START Exercise input

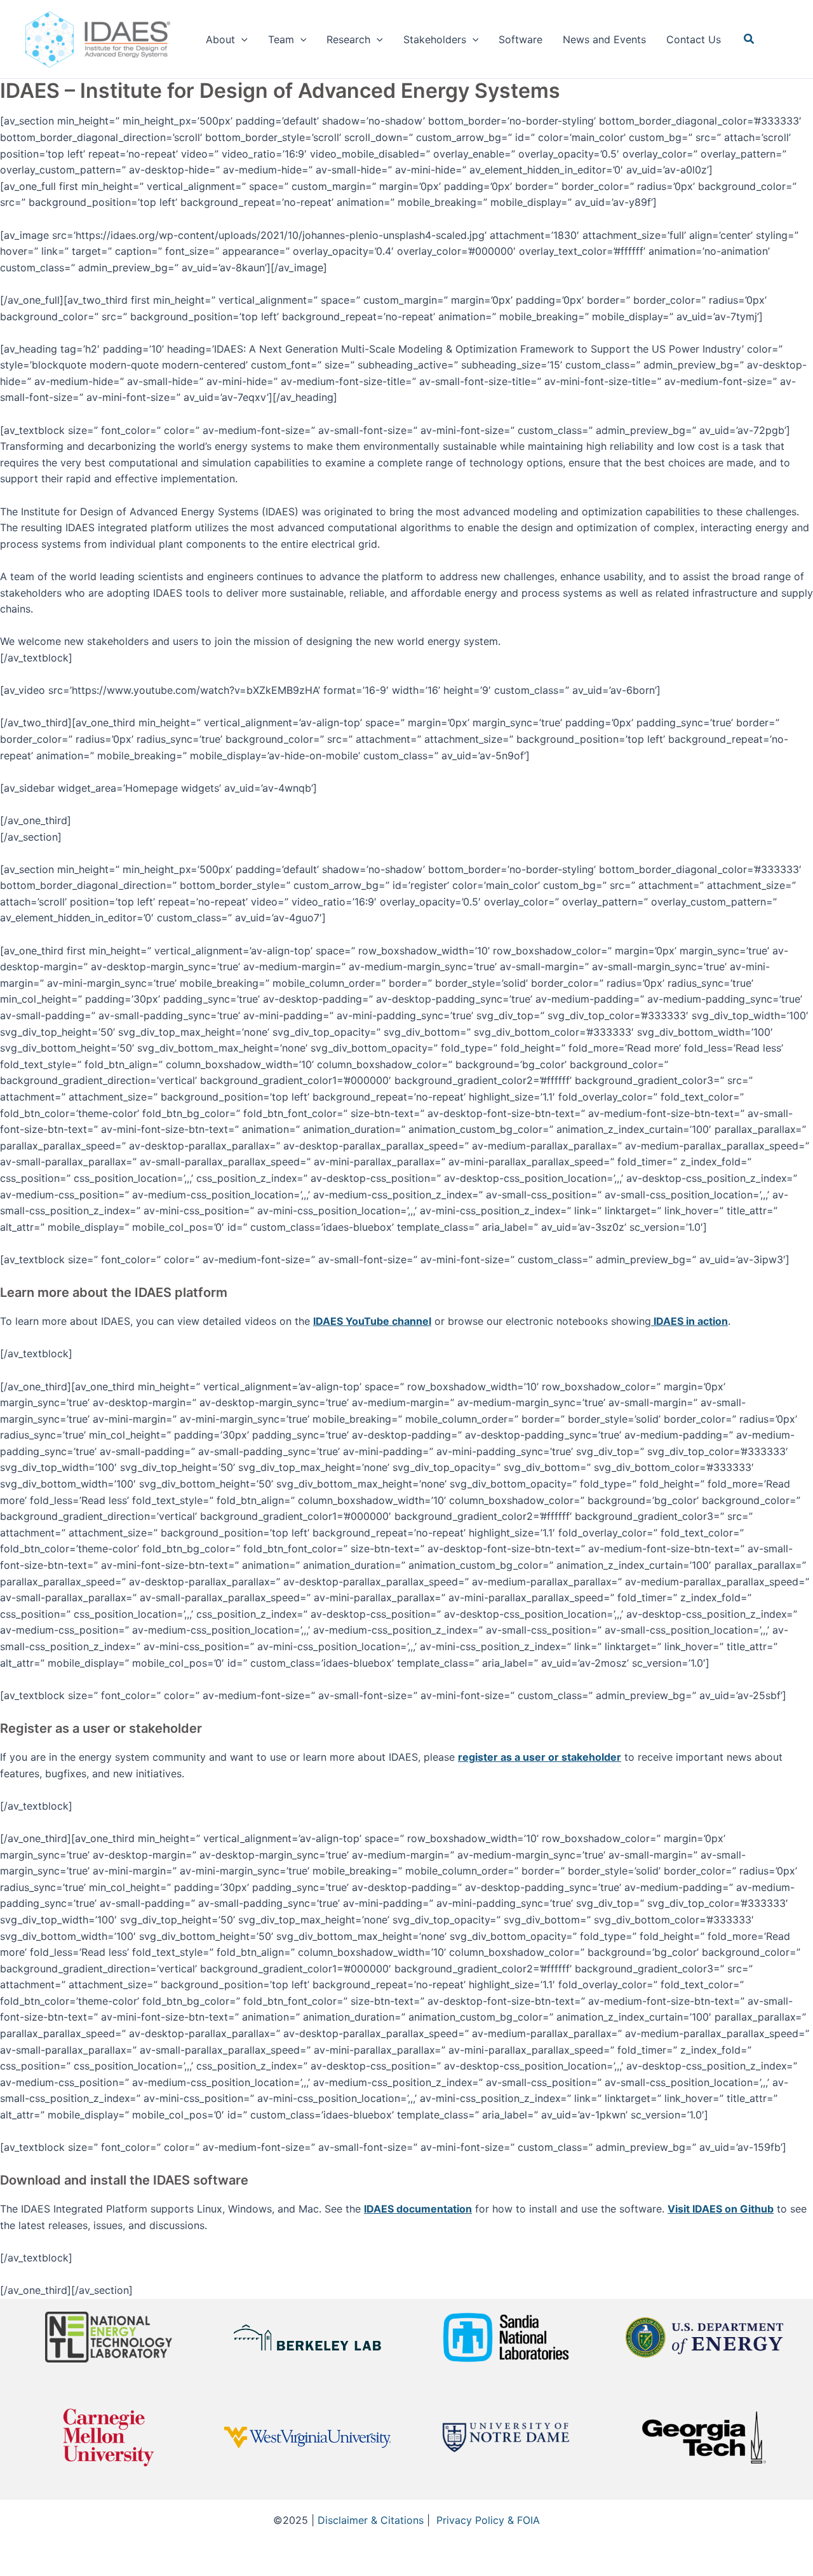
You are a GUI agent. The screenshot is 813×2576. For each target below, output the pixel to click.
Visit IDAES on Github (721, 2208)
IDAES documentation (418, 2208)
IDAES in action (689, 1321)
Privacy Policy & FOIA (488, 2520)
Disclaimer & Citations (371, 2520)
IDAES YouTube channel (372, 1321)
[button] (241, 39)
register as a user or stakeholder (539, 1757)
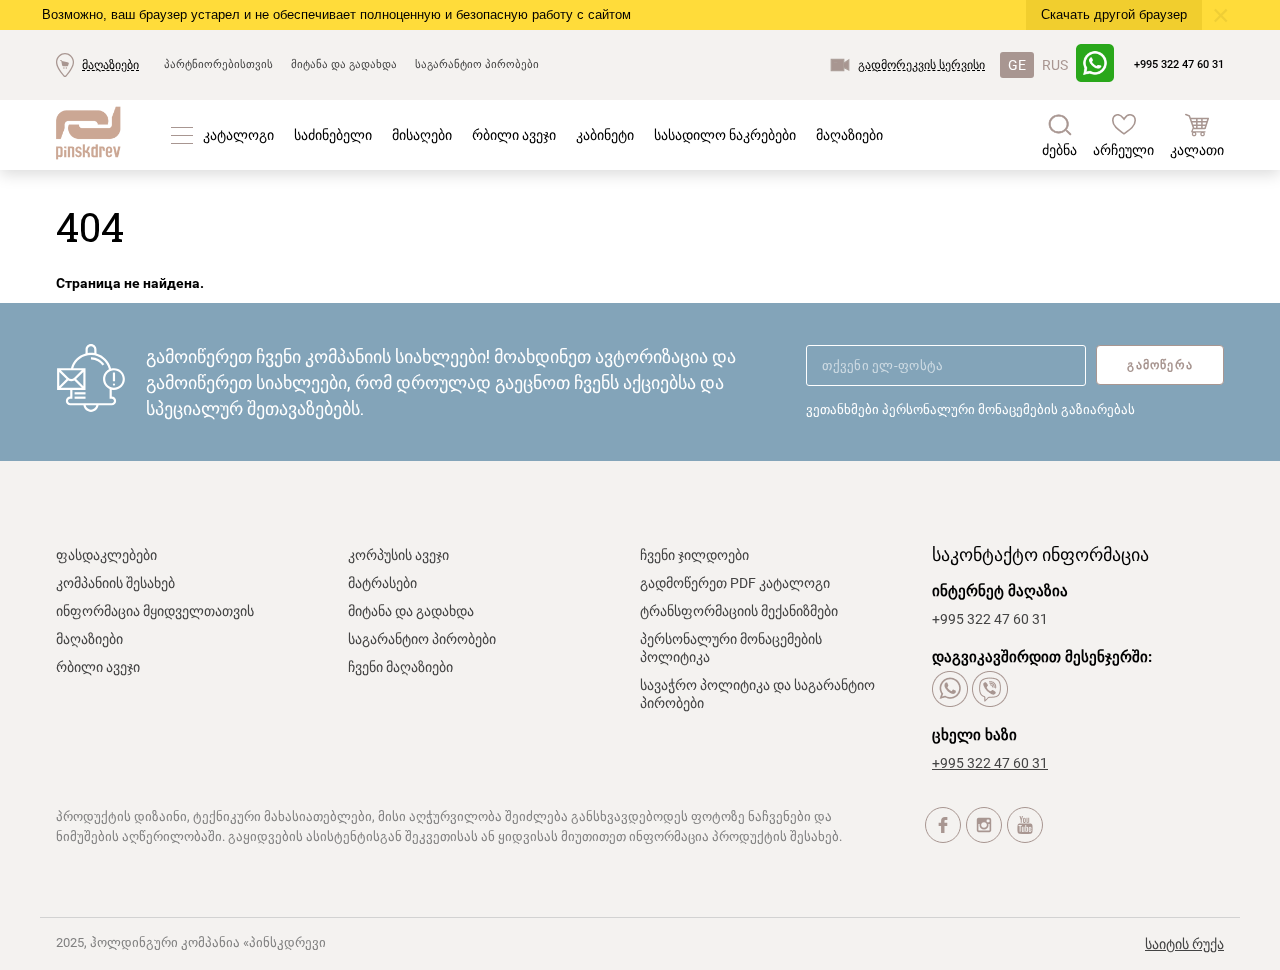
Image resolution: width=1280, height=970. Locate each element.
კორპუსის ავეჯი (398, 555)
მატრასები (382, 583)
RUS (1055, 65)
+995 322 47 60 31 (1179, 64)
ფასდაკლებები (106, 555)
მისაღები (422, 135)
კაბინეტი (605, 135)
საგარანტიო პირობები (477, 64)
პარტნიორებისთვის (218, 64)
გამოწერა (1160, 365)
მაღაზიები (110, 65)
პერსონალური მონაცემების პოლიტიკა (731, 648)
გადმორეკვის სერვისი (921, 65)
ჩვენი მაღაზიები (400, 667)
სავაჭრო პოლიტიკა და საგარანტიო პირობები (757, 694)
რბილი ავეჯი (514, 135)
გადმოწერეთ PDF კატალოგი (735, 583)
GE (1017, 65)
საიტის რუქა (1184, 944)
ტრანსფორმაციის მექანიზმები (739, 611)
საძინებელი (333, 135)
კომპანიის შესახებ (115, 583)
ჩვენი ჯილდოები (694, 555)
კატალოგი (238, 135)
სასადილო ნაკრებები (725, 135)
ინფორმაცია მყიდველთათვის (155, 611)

END Exercise input
START Exercise input

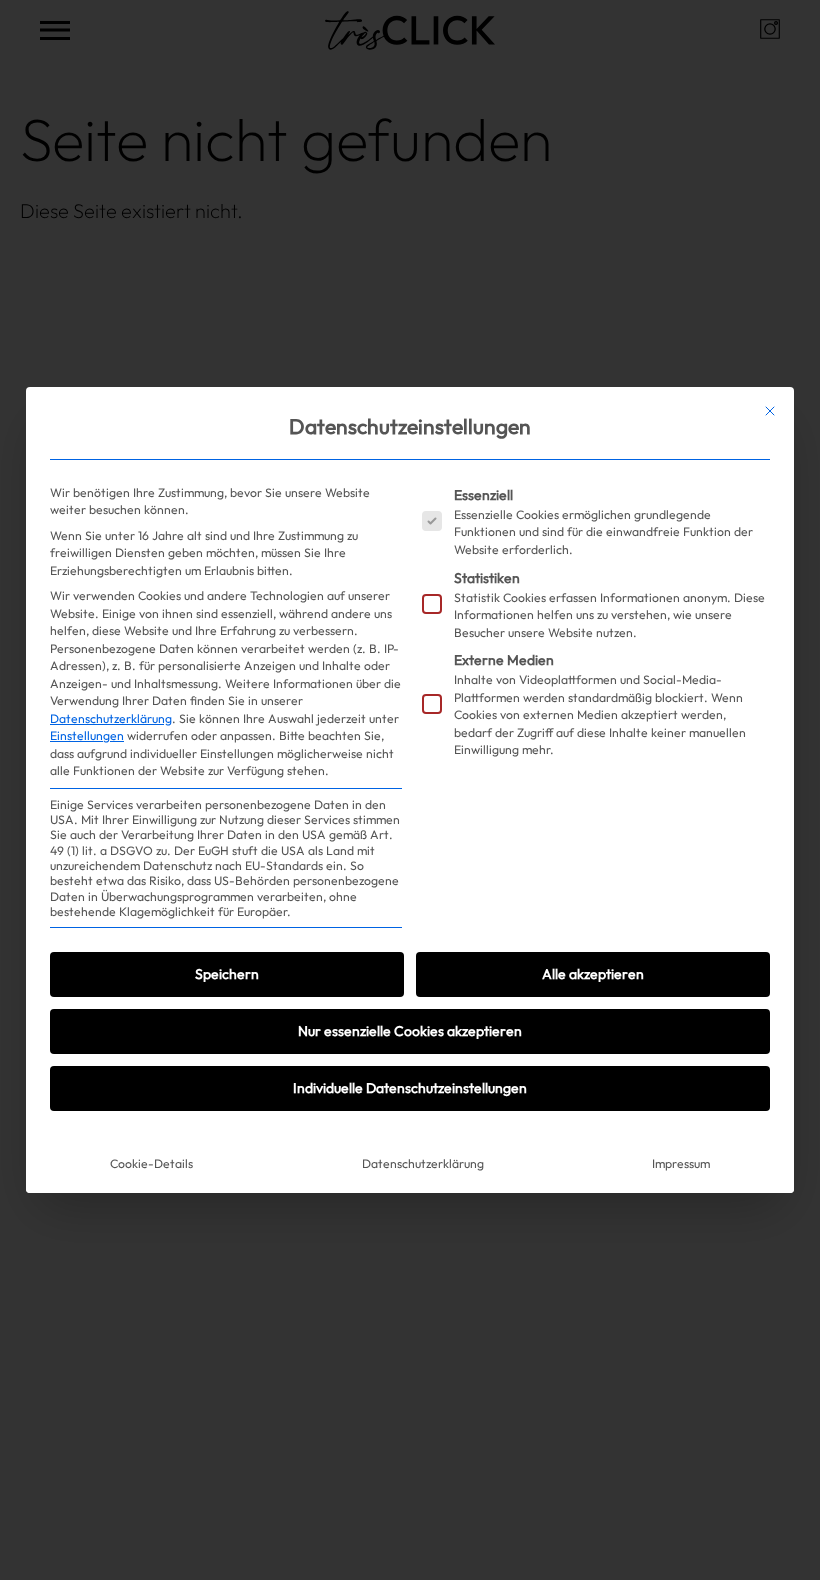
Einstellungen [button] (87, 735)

END Exercise input

Exercise directions: Only the lines containing "საგარანტიო" are needed; copy each of them from the data.

Answer space:
საგარანტიო პირობები (477, 64)
სავაჭრო პოლიტიკა და საგარანტიო პირობები (757, 694)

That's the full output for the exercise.